Katja U Heeschen

Fluid and chemical fluxes in and out of sediments hosting methane hydrate deposits on Hydrate Ridge, OR, I. Hydrological provinces

Extensive deposits of methane hydrate characterize Hydrate Ridge in the Cascadia margin accretionary complex. The ridge has a northern peak at a depth of about 600 m, which is covered by extensive carbonate deposits, and an 800 m deep southern peak that is predominantly sediment covered. Samples collected with benthic instrumentation and from Alvin push cores reveal a complex hydrogeologic system where fluid and methane fluxes from the seafloor vary by several orders of magnitude at sites separated by distances of only a few meters. We identified three distinct active fluid regimes at Hydrate Ridge. The first province is represented by discrete sites of methane gas ebullition, where the bulk of the flow occurs through channels in which gas velocities reach 1 m s−1. At the northern summit of the ridge the gas discharge appears to be driven by pressure changes on a deep gas reservoir, and it is released episodically at a rate of ∼6×104 mol day−1 following tidal periodicity. Qualitative observations at the southern peak suggest that the gas discharge there is driven by more localized phenomena, possibly associated with destabilization of massive gas hydrate deposits at the seafloor. The second province is characterized by the presence of extensive bacterial mats that overlay sediments capped with methane hydrate crusts, both at the northern and southern summits. Here fluid typically flows out of the sediments at rates ranging from 30 to 100 cm yr−1. The third province is represented by sites colonized by vesicomyid clams, where bottom seawater flows into the sediments for at least some fraction of the time. Away from the active gas release sites, fluid flows calculated from pore water models are in agreement with estimates using published flowmeter data and numerical model calculations. Methane fluxes out of mat-covered sites range from 30 to 90 mmol m−2 day−1, whereas at clam sites the methane flux is less than 1 mmol m−2 day−1.
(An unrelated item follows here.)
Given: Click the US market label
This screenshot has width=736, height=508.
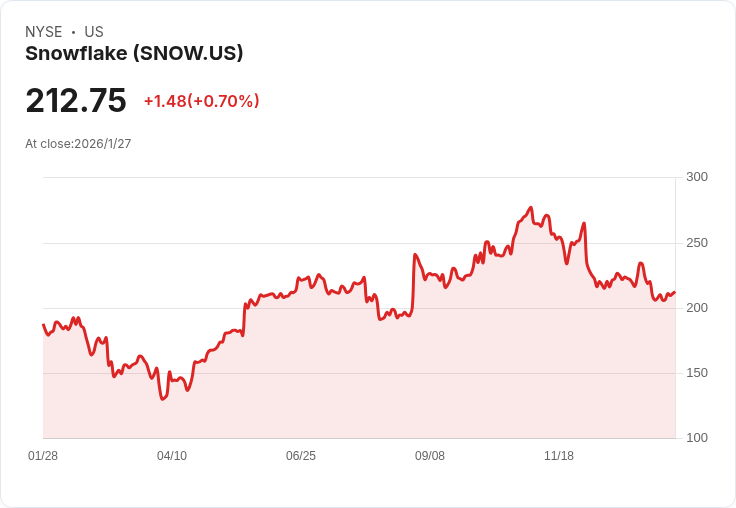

Distribution and height of methane bubble plumes on the Cascadia Margin characterized by acoustic imaging

Submersible investigations of the Cascadia accretionary complex have identified localized venting of methane gas bubbles in association with gas hydrate occurrence. Acoustic profiles of these bubble plumes in the water column in the vicinity of Hydrate Ridge offshore Oregon provide new constraints on the spatial distribution of these gas vents and the fate of the gas in the water column. The gas vent sites remained active over the span of two years, but varied dramatically on time scales of a few hours. All plumes emanated from local topographic highs near the summit of ridge structures. The acoustic images of the bubble plumes in the water column disappear at water depths between 500 to 460 m, independent of the seafloor depth. This coincides with the predicted depth of the gas hydrate stability boundary of 510 to 490 m, suggesting that the presence of a hydrate skin on the bubble surface prevents them from rapid dissolution. The upper limit of the acoustic bubble plumes at 460 m suggests that dissolution of the residual bubbles is relatively rapid above the hydrate stability zone.